● DATA PROVIDED:
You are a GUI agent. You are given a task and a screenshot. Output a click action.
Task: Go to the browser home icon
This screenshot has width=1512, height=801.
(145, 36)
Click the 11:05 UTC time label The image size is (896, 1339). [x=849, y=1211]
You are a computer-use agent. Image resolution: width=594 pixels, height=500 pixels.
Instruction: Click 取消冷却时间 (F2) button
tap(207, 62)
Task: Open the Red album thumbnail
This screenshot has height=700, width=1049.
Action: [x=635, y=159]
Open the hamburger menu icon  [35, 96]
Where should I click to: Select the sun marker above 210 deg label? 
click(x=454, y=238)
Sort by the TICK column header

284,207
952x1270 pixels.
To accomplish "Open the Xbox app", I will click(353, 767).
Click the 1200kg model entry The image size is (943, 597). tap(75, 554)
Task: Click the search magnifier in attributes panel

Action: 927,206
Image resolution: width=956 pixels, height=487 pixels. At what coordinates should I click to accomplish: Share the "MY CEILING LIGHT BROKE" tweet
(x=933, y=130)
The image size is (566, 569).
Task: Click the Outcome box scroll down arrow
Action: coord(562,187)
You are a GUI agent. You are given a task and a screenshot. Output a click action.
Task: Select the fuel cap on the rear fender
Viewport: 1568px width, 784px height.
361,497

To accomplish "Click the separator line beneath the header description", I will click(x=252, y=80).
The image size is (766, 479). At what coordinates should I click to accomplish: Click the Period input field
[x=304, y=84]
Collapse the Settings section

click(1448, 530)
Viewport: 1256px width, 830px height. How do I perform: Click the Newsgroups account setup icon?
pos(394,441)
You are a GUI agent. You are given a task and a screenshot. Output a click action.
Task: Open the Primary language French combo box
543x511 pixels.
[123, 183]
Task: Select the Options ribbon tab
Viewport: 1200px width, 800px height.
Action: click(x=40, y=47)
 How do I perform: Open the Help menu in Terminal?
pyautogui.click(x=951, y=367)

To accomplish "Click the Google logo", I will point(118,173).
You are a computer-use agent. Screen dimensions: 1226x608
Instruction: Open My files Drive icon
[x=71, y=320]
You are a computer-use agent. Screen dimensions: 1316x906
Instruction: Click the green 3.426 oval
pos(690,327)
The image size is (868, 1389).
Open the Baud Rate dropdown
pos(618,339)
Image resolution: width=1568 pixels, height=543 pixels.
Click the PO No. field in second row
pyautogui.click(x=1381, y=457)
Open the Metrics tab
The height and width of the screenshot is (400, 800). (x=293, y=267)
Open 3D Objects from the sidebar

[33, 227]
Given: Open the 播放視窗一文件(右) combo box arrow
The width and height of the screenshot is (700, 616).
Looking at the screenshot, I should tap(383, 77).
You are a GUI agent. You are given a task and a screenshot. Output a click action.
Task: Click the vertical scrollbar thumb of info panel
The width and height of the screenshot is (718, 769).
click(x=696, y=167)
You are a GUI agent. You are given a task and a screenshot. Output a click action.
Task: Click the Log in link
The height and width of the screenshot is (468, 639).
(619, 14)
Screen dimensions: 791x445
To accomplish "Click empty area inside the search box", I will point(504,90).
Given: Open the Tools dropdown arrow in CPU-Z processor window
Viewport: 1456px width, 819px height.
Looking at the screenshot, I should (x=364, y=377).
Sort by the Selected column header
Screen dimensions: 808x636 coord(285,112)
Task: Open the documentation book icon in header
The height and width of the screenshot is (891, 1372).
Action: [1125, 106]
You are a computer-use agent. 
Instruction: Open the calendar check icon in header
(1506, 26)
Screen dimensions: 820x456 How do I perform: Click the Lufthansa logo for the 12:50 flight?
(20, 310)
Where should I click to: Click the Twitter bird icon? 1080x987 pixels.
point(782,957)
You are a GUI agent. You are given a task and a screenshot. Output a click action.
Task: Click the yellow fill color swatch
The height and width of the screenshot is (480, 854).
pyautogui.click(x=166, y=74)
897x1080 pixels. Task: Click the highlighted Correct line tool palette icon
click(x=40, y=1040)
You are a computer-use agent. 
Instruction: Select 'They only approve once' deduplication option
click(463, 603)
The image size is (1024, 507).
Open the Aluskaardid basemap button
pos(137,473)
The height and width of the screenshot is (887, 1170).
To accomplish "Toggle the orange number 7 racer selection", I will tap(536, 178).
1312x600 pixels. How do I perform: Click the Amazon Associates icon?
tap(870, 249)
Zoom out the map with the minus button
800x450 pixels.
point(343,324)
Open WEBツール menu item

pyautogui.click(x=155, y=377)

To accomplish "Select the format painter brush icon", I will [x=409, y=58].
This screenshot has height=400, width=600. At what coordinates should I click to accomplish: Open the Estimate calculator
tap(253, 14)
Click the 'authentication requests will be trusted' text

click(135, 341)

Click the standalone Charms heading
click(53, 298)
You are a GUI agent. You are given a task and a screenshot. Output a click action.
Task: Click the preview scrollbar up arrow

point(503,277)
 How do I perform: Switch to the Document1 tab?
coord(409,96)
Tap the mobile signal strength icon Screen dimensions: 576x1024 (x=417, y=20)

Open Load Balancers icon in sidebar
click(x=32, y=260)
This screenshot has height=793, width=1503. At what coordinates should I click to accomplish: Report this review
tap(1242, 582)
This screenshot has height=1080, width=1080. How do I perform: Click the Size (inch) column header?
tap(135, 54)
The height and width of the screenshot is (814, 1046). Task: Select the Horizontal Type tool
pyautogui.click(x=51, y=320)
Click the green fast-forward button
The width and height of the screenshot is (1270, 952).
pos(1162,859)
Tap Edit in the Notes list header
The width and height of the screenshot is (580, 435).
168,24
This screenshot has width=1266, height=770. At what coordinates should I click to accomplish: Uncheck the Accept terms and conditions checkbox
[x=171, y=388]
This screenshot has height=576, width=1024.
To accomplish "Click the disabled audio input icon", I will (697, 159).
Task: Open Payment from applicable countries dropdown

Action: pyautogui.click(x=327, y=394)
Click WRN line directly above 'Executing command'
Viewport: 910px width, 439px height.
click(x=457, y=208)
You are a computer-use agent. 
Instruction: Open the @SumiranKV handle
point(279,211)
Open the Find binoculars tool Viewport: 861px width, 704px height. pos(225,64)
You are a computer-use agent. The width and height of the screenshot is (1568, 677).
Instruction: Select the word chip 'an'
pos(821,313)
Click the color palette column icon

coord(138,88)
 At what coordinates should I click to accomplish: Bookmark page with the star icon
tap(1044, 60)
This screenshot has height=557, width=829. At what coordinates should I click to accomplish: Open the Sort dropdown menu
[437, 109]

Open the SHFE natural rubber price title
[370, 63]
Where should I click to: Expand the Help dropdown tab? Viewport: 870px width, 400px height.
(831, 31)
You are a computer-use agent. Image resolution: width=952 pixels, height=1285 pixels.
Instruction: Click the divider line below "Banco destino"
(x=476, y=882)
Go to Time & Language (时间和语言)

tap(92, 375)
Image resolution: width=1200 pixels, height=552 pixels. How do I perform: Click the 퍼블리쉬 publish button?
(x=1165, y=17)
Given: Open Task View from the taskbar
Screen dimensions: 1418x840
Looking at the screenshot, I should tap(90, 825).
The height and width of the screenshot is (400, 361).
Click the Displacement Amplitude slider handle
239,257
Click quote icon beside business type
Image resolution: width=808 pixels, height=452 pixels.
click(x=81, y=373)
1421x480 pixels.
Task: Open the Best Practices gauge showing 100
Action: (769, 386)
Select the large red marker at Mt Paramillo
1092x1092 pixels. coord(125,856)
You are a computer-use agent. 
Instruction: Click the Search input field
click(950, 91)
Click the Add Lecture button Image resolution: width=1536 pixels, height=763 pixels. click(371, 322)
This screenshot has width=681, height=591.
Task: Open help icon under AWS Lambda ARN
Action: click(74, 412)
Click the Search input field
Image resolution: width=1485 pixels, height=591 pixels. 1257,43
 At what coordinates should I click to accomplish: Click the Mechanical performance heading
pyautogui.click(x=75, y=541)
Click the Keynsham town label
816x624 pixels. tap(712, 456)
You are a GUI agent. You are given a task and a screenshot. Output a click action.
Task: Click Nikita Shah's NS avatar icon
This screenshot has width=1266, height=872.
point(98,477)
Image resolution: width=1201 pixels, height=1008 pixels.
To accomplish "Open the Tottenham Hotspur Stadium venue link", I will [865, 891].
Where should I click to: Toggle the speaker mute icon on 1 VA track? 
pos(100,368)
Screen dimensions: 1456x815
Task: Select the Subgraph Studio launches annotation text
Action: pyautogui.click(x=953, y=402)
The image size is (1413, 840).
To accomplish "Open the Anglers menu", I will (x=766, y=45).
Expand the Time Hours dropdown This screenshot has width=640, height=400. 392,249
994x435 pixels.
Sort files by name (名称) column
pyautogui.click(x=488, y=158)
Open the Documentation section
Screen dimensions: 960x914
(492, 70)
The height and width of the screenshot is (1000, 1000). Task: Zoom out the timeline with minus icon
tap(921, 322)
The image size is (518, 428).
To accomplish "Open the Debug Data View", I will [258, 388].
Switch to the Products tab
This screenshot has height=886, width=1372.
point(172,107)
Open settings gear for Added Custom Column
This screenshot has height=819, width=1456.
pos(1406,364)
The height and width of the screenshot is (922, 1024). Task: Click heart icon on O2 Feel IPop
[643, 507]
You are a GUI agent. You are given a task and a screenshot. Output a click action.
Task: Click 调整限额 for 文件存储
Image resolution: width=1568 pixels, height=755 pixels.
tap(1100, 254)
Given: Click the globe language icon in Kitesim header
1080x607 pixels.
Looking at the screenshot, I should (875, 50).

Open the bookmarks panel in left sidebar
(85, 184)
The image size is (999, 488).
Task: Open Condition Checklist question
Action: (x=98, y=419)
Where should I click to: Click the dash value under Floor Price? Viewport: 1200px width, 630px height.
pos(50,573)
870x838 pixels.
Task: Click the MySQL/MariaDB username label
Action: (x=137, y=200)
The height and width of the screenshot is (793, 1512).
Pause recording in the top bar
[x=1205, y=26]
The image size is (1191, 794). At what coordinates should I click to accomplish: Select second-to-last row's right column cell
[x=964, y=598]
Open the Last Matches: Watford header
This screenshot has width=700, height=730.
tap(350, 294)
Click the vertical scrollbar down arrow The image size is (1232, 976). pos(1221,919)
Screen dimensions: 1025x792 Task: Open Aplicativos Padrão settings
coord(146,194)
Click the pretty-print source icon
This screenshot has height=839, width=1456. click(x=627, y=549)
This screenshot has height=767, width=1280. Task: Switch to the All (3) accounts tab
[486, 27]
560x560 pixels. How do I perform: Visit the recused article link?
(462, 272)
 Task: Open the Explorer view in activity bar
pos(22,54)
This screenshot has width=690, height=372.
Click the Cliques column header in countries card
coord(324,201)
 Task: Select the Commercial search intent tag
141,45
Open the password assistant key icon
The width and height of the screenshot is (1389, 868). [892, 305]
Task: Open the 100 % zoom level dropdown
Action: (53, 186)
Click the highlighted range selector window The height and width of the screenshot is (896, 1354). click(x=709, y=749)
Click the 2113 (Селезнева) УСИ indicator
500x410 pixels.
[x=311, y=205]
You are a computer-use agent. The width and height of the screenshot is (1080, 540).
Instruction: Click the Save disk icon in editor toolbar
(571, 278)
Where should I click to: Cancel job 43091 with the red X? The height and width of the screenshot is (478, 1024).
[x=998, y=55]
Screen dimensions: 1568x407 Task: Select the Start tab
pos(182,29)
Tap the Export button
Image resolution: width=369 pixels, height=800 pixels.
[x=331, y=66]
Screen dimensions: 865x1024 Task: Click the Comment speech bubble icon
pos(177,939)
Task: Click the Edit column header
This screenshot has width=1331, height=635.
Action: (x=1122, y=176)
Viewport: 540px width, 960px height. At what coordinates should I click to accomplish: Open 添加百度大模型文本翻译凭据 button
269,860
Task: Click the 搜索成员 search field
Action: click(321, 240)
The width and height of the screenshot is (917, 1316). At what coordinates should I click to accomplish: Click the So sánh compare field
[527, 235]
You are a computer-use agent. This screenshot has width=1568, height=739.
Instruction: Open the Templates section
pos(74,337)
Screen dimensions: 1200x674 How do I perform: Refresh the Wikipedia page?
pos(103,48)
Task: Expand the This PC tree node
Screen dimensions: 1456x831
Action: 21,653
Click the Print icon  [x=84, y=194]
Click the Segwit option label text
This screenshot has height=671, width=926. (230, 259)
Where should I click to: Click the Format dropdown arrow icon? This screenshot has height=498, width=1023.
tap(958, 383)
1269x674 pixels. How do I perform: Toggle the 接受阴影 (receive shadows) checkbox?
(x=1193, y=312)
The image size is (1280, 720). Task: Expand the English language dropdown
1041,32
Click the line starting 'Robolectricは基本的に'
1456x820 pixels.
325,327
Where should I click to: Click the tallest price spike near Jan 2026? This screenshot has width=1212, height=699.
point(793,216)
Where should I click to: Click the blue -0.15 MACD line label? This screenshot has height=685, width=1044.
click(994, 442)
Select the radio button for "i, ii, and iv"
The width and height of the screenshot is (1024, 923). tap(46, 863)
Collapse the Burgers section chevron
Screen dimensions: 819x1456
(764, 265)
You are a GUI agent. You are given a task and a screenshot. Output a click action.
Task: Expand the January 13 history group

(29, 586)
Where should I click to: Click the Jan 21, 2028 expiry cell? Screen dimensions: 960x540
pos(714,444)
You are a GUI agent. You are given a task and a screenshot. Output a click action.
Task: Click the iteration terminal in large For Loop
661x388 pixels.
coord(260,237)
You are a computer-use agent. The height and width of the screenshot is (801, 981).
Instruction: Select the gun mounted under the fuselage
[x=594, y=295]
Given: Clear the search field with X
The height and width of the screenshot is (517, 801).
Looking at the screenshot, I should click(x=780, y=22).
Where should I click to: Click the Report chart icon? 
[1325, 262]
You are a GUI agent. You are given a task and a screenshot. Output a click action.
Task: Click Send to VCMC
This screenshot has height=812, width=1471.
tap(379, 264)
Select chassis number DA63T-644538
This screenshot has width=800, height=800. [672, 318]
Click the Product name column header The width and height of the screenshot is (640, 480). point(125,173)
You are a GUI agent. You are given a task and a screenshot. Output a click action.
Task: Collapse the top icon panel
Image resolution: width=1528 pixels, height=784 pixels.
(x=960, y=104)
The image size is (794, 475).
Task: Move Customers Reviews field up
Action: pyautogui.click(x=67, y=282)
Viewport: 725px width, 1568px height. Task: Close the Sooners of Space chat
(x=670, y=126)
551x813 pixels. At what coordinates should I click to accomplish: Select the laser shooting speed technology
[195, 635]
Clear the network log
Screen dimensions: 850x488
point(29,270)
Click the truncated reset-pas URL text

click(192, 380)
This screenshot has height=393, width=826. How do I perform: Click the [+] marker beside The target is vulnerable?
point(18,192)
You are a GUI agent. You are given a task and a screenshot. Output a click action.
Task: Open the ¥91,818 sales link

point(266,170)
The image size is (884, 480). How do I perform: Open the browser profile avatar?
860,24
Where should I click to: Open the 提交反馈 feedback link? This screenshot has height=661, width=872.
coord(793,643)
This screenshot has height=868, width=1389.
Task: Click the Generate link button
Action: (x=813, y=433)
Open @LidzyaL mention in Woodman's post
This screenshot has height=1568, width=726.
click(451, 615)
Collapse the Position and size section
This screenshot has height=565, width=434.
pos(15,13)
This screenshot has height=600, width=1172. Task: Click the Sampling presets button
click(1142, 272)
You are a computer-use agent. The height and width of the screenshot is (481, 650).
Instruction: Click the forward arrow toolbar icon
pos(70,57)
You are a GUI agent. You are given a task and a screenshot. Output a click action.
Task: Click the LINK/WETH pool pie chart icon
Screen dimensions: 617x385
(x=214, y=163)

● AIM OF THE EXERCISE:
Work through the entries, filtering for the string "vertical", and copy each line that holds it.

● YOUR RESPONSE:
Task: Click the vertical scrollbar thumb of info panel
Click the vertical scrollbar down arrow The image size is (1232, 976). pos(1221,919)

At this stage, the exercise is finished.